═════ Available records ═════

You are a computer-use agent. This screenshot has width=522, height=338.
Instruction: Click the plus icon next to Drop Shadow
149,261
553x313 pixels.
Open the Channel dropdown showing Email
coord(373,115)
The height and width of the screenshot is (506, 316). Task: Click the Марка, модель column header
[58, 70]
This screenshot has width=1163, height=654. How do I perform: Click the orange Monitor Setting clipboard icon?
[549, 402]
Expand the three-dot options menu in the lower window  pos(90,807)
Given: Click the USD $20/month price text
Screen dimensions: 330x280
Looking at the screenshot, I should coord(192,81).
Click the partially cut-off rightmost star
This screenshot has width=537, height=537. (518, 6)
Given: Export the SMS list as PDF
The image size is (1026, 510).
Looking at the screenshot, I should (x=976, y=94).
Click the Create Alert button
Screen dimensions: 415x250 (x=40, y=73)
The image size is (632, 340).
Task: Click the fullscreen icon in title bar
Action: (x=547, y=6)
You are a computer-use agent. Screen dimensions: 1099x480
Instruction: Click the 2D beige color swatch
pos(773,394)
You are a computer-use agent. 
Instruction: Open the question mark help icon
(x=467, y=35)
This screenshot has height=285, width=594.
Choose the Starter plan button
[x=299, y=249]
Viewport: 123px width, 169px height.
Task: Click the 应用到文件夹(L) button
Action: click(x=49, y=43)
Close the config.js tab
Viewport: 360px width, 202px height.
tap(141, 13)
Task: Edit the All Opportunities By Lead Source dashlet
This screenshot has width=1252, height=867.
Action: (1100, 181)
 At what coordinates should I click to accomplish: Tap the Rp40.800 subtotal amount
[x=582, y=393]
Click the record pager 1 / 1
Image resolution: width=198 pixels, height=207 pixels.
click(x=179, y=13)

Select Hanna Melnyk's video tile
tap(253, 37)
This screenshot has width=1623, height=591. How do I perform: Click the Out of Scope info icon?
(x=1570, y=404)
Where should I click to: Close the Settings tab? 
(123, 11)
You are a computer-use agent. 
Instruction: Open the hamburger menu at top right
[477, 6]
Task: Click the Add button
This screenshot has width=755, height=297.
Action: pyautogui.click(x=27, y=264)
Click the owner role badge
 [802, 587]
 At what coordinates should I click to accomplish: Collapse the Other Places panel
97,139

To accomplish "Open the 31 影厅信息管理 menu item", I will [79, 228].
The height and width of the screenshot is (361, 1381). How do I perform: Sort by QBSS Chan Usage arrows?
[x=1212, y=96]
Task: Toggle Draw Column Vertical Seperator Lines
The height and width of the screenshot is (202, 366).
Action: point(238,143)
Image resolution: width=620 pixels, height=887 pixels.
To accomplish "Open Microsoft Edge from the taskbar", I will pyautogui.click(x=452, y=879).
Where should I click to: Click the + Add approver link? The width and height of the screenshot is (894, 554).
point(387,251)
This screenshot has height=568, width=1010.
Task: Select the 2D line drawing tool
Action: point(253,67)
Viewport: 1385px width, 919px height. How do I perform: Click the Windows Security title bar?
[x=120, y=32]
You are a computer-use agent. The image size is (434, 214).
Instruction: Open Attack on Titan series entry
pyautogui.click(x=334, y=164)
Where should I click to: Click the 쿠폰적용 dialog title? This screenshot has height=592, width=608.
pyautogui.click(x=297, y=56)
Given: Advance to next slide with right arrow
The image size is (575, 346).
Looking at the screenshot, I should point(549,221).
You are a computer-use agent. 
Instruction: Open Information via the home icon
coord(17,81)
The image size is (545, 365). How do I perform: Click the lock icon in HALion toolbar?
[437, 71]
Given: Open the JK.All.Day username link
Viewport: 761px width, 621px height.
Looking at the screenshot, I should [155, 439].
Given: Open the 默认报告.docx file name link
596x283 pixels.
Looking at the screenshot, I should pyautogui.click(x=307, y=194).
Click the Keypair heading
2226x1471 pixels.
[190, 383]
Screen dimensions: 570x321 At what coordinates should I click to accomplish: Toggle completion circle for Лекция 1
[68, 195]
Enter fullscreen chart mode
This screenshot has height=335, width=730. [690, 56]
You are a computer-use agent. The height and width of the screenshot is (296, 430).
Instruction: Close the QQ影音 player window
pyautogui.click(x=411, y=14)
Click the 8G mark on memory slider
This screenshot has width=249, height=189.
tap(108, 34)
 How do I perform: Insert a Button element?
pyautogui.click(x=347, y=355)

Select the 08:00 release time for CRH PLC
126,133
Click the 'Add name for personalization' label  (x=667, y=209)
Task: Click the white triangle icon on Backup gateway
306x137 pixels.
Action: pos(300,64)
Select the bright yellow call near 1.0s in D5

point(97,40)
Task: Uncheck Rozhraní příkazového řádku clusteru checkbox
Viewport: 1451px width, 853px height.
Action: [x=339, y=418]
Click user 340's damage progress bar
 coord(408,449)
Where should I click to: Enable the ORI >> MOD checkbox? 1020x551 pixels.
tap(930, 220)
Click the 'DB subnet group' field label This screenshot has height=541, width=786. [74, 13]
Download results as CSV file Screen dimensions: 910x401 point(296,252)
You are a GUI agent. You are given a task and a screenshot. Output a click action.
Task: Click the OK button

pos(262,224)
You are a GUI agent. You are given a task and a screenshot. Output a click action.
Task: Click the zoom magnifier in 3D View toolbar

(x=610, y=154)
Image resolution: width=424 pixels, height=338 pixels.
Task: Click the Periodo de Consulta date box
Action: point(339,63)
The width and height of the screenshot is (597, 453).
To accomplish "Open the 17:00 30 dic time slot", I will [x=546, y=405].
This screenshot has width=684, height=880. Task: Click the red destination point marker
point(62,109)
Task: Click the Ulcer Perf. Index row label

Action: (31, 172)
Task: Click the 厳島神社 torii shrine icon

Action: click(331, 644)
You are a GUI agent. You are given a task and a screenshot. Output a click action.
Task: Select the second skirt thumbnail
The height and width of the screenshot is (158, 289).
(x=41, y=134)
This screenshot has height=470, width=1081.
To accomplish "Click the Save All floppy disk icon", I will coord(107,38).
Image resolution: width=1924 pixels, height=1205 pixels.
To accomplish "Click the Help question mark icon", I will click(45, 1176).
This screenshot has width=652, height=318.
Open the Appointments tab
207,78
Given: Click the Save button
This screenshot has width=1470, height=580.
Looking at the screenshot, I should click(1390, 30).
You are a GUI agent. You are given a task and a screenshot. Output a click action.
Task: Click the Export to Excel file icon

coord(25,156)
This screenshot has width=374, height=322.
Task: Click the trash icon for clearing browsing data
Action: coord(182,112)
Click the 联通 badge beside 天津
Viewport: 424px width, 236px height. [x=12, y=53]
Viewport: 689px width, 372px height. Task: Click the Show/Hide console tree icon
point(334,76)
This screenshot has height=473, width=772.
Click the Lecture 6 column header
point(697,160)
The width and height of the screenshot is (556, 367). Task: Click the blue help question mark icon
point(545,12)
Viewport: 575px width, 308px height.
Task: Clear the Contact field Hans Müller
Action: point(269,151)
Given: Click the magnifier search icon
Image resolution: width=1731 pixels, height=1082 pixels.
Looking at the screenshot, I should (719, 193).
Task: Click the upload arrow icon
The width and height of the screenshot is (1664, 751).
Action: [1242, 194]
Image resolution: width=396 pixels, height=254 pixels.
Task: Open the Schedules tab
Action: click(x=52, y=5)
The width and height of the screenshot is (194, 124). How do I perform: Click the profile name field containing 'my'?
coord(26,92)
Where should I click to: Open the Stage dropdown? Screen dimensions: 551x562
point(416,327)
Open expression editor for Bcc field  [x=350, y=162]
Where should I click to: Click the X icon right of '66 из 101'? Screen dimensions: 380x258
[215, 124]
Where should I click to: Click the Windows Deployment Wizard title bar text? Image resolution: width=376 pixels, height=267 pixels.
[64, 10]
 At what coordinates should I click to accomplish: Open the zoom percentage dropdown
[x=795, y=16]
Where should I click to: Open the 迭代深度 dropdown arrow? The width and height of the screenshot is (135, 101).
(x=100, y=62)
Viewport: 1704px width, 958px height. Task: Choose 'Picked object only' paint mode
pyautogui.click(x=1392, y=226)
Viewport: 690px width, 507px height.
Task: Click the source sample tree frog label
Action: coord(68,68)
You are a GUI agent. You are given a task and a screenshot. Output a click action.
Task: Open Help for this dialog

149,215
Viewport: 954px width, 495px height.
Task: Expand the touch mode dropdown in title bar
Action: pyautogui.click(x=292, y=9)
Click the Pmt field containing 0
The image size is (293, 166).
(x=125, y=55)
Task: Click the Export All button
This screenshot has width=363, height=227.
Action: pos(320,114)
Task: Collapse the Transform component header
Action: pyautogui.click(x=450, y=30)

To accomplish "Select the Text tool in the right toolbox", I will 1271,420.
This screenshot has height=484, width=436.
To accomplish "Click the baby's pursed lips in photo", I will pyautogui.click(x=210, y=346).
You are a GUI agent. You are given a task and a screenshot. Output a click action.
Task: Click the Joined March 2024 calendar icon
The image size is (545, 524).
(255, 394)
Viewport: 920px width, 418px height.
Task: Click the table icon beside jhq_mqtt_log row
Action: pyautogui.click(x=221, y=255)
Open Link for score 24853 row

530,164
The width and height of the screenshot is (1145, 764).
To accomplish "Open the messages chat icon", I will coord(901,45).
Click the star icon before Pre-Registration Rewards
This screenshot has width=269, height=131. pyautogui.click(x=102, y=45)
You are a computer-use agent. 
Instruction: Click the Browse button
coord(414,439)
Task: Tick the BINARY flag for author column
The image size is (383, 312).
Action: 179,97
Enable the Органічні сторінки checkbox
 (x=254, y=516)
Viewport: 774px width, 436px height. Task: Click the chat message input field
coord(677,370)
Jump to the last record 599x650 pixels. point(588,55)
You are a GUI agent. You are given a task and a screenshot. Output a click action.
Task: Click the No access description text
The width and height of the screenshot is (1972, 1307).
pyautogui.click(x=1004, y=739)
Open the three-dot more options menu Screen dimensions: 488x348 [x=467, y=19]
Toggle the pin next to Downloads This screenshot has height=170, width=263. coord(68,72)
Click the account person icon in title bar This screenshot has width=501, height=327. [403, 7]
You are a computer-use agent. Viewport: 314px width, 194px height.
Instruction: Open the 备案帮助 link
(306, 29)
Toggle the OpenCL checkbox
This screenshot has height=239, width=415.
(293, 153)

═════

Exercise instructions: Copy out the material from the line containing "At what coordinates should I click to accomplish: Open" through the line containing "(x=125, y=55)", with both of those lines included and each line kept the same as it appears.

Full output:
 At what coordinates should I click to accomplish: Open the zoom percentage dropdown
[x=795, y=16]
Where should I click to: Open the 迭代深度 dropdown arrow? The width and height of the screenshot is (135, 101).
(x=100, y=62)
Viewport: 1704px width, 958px height. Task: Choose 'Picked object only' paint mode
pyautogui.click(x=1392, y=226)
Viewport: 690px width, 507px height.
Task: Click the source sample tree frog label
Action: coord(68,68)
You are a GUI agent. You are given a task and a screenshot. Output a click action.
Task: Open Help for this dialog

149,215
Viewport: 954px width, 495px height.
Task: Expand the touch mode dropdown in title bar
Action: pyautogui.click(x=292, y=9)
Click the Pmt field containing 0
The image size is (293, 166).
(x=125, y=55)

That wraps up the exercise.